Im Raum selbst war ziemlich viel Unruhe, weil ständig jemand einen Stempel für den Pass geholt hat, mit dem heute die Kinder durch die Gemeinde/Vereine ziehen und weil eben diverse Mütter mit Babies anwesend waren.
Es gab zwei kleine, technische Pannen, die ich am Samstag entsprechend vermeiden kann, weil ich jetzt weiß, wo es hakt. Aber dafür, daß ich kein einziges Mal vorher geprobt habe (ich habe mir lediglich den Text einmal selbst laut vorgelesen), war's erstklassig.

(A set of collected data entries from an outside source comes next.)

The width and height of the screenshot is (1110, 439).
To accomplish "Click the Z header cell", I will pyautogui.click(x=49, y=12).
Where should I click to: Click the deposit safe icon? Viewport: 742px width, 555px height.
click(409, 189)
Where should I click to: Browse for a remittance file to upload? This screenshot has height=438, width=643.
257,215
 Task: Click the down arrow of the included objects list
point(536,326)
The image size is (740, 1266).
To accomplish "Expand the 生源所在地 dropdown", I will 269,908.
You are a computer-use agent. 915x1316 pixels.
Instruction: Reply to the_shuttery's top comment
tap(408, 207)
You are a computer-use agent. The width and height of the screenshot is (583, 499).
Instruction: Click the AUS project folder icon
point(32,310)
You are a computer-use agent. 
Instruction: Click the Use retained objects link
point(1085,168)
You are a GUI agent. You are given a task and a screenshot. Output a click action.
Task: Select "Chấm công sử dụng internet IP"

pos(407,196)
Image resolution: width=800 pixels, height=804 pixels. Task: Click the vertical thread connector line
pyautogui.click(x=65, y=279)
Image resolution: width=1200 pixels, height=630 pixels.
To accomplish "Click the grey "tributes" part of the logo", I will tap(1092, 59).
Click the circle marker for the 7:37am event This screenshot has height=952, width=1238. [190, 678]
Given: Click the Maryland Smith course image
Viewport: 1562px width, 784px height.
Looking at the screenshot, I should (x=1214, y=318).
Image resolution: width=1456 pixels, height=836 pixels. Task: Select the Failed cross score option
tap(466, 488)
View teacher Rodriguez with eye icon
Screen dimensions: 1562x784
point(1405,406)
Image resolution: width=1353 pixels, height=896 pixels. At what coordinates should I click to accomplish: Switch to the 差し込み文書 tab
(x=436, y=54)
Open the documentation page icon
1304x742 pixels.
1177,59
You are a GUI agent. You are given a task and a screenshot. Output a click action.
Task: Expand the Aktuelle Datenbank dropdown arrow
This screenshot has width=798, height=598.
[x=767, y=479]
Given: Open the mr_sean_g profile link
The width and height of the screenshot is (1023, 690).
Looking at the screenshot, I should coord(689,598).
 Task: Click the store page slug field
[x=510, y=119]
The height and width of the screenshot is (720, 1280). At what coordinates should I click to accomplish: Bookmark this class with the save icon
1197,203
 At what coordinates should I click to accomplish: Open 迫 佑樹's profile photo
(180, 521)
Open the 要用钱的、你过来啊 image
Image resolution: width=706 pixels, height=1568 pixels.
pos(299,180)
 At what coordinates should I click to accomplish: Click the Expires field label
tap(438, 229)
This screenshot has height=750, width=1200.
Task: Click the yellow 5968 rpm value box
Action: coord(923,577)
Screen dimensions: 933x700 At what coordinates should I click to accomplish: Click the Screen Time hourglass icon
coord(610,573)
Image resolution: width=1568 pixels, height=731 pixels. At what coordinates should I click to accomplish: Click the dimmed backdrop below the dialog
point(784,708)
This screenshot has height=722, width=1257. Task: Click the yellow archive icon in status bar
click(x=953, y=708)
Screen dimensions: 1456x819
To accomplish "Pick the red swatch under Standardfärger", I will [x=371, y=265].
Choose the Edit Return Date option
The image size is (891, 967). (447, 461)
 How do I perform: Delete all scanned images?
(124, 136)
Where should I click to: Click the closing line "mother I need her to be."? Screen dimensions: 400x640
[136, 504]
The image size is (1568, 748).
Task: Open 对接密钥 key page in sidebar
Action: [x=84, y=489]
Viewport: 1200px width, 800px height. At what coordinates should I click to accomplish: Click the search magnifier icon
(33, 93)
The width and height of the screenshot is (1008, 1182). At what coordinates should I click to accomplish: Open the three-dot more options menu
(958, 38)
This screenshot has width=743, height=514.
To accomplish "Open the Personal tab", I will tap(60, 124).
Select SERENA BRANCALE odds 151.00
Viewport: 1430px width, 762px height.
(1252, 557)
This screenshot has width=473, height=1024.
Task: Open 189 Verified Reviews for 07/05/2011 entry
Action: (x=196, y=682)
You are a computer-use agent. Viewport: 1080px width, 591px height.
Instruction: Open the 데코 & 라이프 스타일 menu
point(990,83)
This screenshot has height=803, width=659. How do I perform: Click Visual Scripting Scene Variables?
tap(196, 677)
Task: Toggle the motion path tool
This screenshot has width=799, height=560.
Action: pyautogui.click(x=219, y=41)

Mein Spendenschwein hat leider niemand gesehen und als ich meinen Kram nach der Vorstellung wieder eingepackt habe, wurde ich zwar gelobt ("Das ham Sie alles selber gemacht? Toll."), aber dann haben sich die Damen wieder darum gekümmert, wer morgen die Schnittchen für das geplante "Philosophenfrühstück" vorbereiten soll.
Und jetzt bin ich wieder da und hab' Rückenweh, weil ich mich beim Spielen ein bißchen verkrampft habe. Eigentlich sollte ich mich jetzt freuen, daß die Aufführung so gut geklappt hat - aber es sind eben so ein paar "Ärgerpunkte", die mir die Freude leicht vermiesen.
Allen voran mein Gatte, der nach meiner Heimkunft zuerst gefragt hat, wie viel Geld ich bekommen hätte - und erst dann, wie's gewesen ist.
Kein Verständnis für meine zarte Künstlerseele, der Mann!
Egal: ich trink' jetzt ein Glas Sekt. Hab' ich mir verdient.